HARARE – A man was arrested after telling a man wearing a Zanu PF T-Shirt he did not like an image of President Emmerson Mnangagwa.

Farai Gwanza, 32, is set to be charged with the offence of undermining the authority of or insulting Mnangagwa, the Zimbabwe Lawyers for Human Rights (ZLHR) said on Monday.

Gwanza, of Dindi Village under Chief Chitsungo in Pfungwe, Mashonaland East province, “allegedly told a colleague wearing a Zanu PF party T-shirt that he doesn’t like the picture of the person on it,” the lawyers said.

ZLHR said it would be defending Gwanza – the latest person to be charged with a law which Mnangagwa has previously defended, but which critics say is draconian.

The law was routinely used against critics of former President Robert Mugabe, who was toppled in a military coup in November 2017. Mnangagwa, who replaced him, came in promising legislative and political reforms, but many now say he is worse than Mugabe.
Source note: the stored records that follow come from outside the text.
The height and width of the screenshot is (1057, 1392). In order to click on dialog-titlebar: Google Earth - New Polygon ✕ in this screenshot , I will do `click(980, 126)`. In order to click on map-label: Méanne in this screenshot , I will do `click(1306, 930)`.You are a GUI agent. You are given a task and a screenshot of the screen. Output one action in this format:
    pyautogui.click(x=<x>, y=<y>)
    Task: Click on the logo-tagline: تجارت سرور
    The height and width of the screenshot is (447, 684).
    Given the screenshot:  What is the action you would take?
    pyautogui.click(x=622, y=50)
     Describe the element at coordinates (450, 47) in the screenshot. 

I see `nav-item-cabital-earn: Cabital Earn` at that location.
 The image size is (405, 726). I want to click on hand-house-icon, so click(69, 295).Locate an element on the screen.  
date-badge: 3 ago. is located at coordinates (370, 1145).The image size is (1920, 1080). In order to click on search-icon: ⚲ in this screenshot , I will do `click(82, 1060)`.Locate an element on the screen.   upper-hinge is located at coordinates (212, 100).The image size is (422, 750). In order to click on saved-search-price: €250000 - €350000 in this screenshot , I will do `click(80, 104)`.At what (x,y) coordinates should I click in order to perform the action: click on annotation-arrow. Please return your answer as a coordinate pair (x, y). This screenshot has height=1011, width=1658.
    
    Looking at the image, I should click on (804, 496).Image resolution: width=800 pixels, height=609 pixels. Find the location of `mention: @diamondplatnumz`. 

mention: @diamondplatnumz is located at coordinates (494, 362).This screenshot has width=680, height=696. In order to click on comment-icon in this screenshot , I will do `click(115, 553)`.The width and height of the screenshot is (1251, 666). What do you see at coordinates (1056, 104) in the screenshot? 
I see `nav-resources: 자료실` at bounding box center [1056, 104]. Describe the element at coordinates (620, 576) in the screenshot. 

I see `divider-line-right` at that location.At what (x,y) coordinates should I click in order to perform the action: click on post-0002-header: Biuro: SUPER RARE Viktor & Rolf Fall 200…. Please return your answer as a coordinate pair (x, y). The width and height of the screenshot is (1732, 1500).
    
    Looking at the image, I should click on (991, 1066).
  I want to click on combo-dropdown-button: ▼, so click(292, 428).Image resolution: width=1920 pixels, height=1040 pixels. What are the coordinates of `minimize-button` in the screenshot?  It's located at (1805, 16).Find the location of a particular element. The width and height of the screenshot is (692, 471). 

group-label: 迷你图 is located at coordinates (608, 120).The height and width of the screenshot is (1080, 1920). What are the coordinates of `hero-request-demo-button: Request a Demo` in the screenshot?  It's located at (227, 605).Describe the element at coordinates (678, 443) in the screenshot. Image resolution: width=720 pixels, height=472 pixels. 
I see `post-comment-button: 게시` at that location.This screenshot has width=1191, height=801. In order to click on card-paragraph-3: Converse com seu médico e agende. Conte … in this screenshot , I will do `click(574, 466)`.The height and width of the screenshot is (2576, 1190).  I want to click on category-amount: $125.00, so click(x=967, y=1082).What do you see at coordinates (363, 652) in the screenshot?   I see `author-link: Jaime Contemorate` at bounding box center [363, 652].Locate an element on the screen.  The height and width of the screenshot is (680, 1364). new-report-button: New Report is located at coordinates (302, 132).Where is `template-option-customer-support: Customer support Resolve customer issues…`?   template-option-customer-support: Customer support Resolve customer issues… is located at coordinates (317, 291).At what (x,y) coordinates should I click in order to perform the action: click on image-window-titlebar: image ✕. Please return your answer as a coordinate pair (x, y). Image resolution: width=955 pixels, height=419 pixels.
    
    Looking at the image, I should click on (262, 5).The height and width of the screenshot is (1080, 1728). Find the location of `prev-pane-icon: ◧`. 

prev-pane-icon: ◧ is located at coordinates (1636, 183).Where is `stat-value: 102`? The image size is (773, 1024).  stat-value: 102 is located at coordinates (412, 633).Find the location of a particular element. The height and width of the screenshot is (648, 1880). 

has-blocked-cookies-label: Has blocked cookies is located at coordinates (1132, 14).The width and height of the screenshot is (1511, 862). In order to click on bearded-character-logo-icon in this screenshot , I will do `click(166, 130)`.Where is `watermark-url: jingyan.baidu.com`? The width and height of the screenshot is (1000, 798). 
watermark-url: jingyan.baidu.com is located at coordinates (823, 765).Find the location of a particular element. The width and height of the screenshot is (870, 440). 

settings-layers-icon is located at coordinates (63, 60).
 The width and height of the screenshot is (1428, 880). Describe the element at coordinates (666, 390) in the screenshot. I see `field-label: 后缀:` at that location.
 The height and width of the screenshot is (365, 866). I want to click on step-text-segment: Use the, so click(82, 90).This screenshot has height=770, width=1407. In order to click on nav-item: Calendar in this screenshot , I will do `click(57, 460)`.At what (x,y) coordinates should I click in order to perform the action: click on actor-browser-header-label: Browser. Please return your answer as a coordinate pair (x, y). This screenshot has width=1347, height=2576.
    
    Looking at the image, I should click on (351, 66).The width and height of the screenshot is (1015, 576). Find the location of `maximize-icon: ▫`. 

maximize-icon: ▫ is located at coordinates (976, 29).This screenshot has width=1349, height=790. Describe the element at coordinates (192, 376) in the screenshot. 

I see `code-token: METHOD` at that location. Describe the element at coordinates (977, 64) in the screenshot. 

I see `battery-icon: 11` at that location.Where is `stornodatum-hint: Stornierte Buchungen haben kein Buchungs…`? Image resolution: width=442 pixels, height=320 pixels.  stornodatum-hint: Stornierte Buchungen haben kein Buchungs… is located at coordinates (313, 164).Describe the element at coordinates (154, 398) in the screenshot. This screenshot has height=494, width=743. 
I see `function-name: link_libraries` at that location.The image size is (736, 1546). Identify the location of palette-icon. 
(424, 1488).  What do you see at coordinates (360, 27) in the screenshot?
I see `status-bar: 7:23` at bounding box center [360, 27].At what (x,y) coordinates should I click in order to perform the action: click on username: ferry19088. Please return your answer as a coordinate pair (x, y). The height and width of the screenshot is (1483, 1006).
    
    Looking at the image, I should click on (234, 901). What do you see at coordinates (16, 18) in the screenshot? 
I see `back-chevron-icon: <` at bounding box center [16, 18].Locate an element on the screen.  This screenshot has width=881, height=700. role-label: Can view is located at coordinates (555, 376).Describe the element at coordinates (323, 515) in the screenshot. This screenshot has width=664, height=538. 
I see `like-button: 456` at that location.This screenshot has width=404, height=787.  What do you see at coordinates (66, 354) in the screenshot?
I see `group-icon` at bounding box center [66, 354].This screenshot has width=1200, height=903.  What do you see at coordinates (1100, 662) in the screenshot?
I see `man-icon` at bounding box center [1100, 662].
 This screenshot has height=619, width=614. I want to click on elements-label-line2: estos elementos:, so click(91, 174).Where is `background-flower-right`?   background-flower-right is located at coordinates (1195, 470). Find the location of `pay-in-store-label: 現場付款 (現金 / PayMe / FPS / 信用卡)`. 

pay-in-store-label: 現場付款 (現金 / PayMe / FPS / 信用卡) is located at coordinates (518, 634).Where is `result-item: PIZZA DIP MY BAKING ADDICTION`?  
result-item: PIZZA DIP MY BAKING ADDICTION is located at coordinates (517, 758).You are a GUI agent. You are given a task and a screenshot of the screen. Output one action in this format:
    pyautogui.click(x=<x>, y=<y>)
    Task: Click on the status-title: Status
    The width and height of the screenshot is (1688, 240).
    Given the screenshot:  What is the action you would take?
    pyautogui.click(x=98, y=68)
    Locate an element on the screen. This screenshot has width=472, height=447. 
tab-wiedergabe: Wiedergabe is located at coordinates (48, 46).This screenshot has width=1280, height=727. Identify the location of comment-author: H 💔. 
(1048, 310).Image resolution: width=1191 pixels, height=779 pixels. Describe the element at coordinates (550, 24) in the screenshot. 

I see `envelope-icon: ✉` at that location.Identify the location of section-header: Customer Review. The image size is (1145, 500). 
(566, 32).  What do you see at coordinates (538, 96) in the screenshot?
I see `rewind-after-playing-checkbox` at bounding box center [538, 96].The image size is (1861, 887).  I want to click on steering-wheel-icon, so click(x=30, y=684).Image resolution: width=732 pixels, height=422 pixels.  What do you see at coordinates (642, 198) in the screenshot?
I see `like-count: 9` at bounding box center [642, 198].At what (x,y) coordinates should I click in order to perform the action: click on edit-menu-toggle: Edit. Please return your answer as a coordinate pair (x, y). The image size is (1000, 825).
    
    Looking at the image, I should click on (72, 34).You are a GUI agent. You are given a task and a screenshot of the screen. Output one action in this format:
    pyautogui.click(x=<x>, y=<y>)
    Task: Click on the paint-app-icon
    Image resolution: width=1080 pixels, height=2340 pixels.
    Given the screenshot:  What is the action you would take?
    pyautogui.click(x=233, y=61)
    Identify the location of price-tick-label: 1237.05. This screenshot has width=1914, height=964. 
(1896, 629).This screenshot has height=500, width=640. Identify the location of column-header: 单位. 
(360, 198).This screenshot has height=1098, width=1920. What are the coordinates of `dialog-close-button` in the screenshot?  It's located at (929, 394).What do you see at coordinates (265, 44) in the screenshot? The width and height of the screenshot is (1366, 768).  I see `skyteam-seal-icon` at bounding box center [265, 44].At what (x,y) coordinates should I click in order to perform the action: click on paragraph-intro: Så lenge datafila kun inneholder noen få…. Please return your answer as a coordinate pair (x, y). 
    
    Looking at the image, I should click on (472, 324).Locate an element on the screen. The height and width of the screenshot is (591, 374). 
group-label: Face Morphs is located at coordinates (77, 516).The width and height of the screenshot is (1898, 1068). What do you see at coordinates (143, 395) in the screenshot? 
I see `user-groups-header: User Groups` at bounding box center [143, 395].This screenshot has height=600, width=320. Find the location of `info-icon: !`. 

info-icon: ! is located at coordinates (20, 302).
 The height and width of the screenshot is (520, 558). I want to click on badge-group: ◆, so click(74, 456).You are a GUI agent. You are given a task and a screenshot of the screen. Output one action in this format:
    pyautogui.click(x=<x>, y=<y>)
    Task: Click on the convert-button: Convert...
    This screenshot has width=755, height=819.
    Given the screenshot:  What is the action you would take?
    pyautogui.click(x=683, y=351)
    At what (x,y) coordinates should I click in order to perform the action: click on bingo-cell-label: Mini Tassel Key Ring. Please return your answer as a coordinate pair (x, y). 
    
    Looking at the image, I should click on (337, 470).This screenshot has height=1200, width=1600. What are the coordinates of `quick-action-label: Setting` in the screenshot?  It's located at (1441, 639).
In November 2013, Mnangagwa vainly tried to challenge a Constitutional Court finding that a section of the Criminal Law Codification and Reform Act that criminalises “undermining of the authority of the President” and communicating falsehoods was unconstitutional.

The Constitutional Court had observed that Section 31(a)(iii) which criminalises publishing or communicating false statements prejudicial to the State and Section 33(a)(ii) which criminalises undermining the authority of the President had the effect of violating people’s rights and invited Mnangagwa – then the Justice Minister – to justify their existence.

Mnangagwa argued that the laws must stay in the statute books as they were necessary to protect the reputation of the President.

“Is the goal of the protection of reputation of the President and his office a pressing and substantial objective in our society? We submit it is,” he said in an affidavit submitted with the court.

The law is one of many draconian provisions set to fall away when laws are aligned with a new constitution adopted in 2013. The government has been criticised for the slow pace of re-aligning laws with the constitution.